# abbreviations & HMS Baldur (Mythcett Camp)



## norfolkdumpling2

Hi
I'm researching my father in laws naval history. On his records in 1941 his rating says A/PO (TY). I am assuming this stands for Acting Petty Officer - can anyone please tell me what (TY) stands for?

On another note does anyone know anything at all about HMS Baldur Mythcett Camp 1943. I know Baldur was the accounting base in Iceland at the time but I can find no further information or photos etc.

Thanks in anticipation

(Wave)


----------



## Hugh MacLean

A/PO (TY) = Acting Petty Officer (Temporary)
Regards


----------



## japottinger

HMS Baldur was the North of Scotland Orkney & Shetland Steam Navigation Co (phew!" passenger cargo ship St Clair. She was requisitioned as abas ship and later as a convoy ocean rescue ship. See my painting of her.


----------



## norfolkdumpling2

japottinger said:


> HMS Baldur was the North of Scotland Orkney & Shetland Steam Navigation Co (phew!" passenger cargo ship St Clair. She was requisitioned as abas ship and later as a convoy ocean rescue ship. See my painting of her.



Thank you for information - please can you tell me what is an abas ship?


----------



## Richard Maskiell

Suspect it's a typo for "a base ship".


----------



## Peter (Pat) Baker

When I was in the army (many moons ago) Mytchett camp was
an army camp at Ash Vale, Aldershot.
Pat Baker.


----------



## The Duck

japottinger said:


> HMS Baldur was the North of Scotland Orkney & Shetland Steam Navigation Co (phew!" passenger cargo ship St Clair. She was requisitioned as abas ship and later as a convoy ocean rescue ship. See my painting of her.

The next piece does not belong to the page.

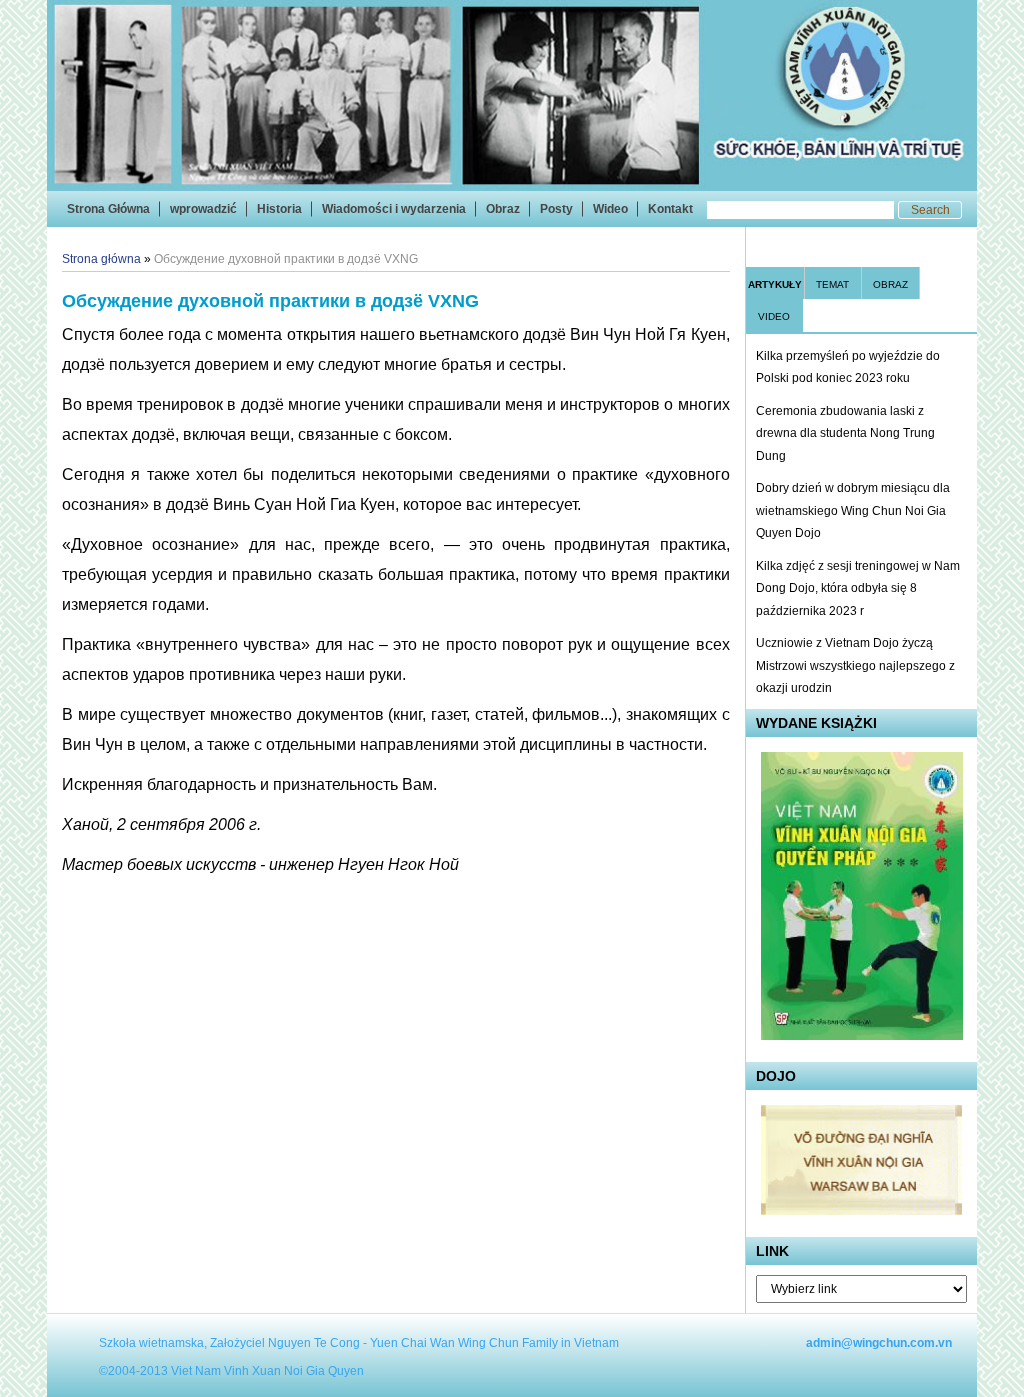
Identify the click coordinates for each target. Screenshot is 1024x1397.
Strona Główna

Hi, my uncle served on HMS Baldur and it seems he was lost at sea although I can't find any info on this. He is listed on the Memorial stone: 
Royal Naval Patrol Service Memorial. Lowestoft.
Do you or any of the members have any information.
Look forward to hearing from you all soon.
The Duck.

JENKINS

Panel 5, Column 1.

P.O. JOHN

Shore Establishment

LT/JX. 218537. RN. Patrol Service. H.M.S. Baldur. 5th February, 1941. Age 37. Son of Thomas and Alice Jenkins, of Liverpool; husband of Marion May Jenkins, of Liverpool.

Notes or comments: HMS Baldur was Iceland shore base (Warlow: Shore Est. RN)
JENKINS, John M, Act/Petty Officer, RNPS, LT/JX 218537, MPK


----------